Biochemical and Structural Characterization of TesA, a Major Thioesterase Required for Outer-Envelope Lipid Biosynthesis in Mycobacterium tuberculosis

International audience; Due to the high number of patients infected by tuberculosis (TB) and the sharp increase of drug resistant TB cases, developing new drugs to fight this disease has become increasingly urgent. In this context, a new class of compound, analogs of the naturally occurring enolphosphates Cyclipostins and Cyclophostin (CyC analogs), offer new therapeutic opportunities. The CyC analogs display potent activity both in vitro and in infected macrophages against several pathogenic mycobacteria including Mycobacterium tuberculosis and Mycobacterium abscessus. Interestingly, these CyC inhibitors target several enzymes with active site serine or cysteine residues that play key roles in mycobacterial lipid and cell wall metabolism. Among them, TesA, a putative thioesterase involved in the synthesis of phthiocerol dimycocerosates (PDIMs) and phenolic glycolipids (PGLs), has been identified.
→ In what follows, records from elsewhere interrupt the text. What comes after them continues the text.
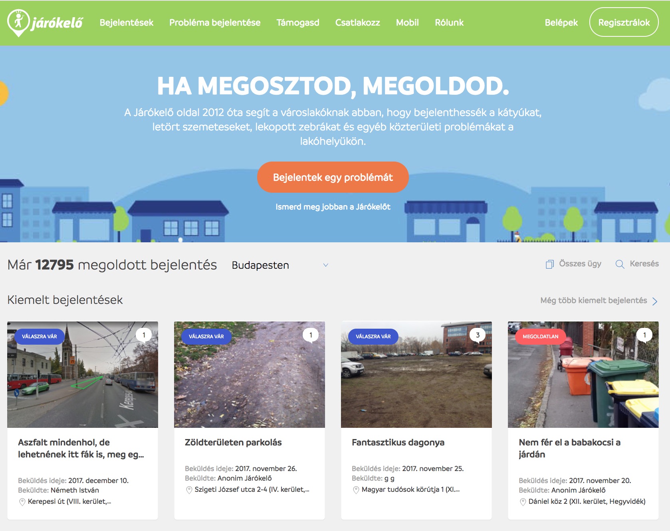Image resolution: width=670 pixels, height=531 pixels.
Task: Select Probléma bejelentése menu item
Action: coord(215,23)
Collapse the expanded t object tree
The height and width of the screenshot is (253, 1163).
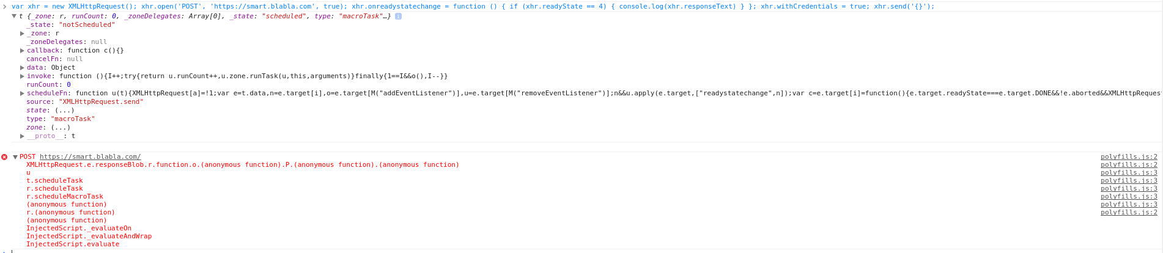point(14,17)
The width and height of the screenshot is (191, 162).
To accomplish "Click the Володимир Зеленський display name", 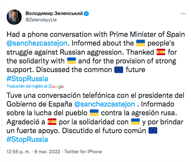I will click(x=54, y=13).
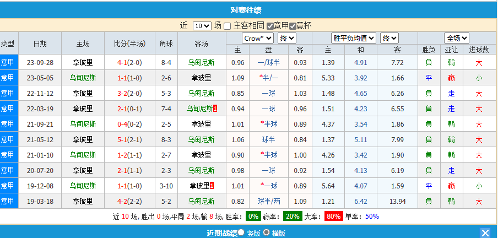This screenshot has height=238, width=498.
Task: Click the 近期战绩 section title
Action: pos(221,233)
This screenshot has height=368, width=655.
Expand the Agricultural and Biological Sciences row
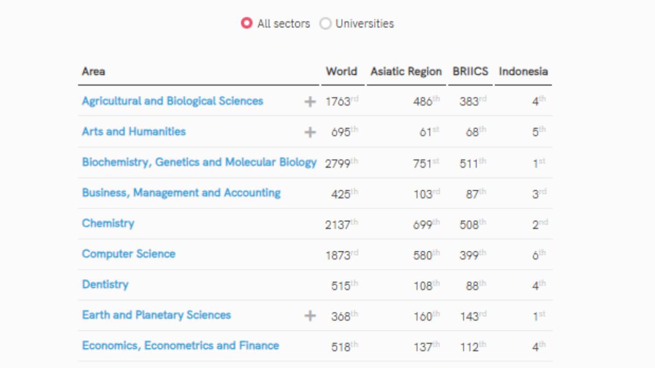[x=310, y=101]
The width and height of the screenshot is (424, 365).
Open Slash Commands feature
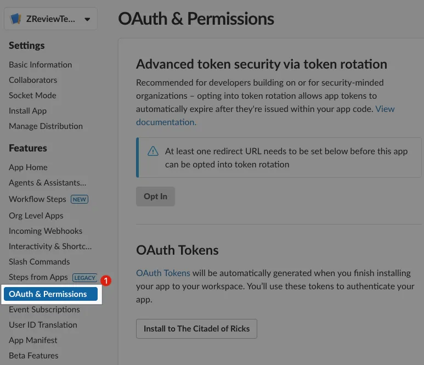pyautogui.click(x=39, y=262)
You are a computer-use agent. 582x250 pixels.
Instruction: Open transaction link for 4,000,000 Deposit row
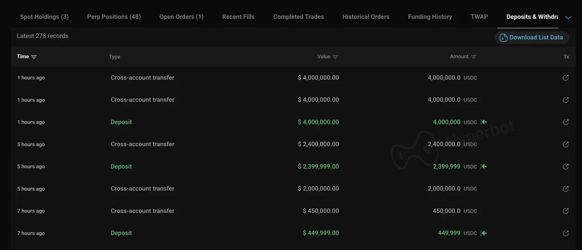coord(566,122)

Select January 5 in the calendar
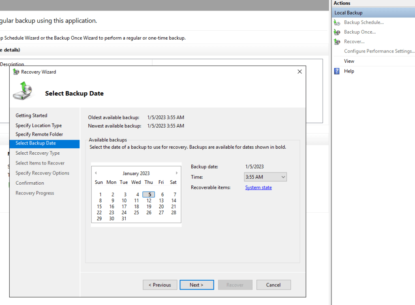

These two lipids (PDIMS and PPGLs) are non-covalently bound to the outer cell wall in several human pathogenic mycobacteria and are important virulence factors. Herein, we used biochemical and structural approaches to validate TesA as an effective pharmacological target of the CyC analogs. We have confirmed both thioesterase and esterase activities of TesA, and have shown that the most active inhibitor CyC17 binds covalently to the catalytic Ser104 residue leading to a total loss of enzyme activity. These data were supported by the X-ray structure, obtained at a 2.6 Å resolution, of a complex in which CyC17 is bound to TesA. Our study provides evidence that CyC17 inhibits the activity of TesA, thus paving the way to a new strategy for impairing the PDIM and PGL biosynthesis, potentially decreasing the virulence of associated mycobacterial species.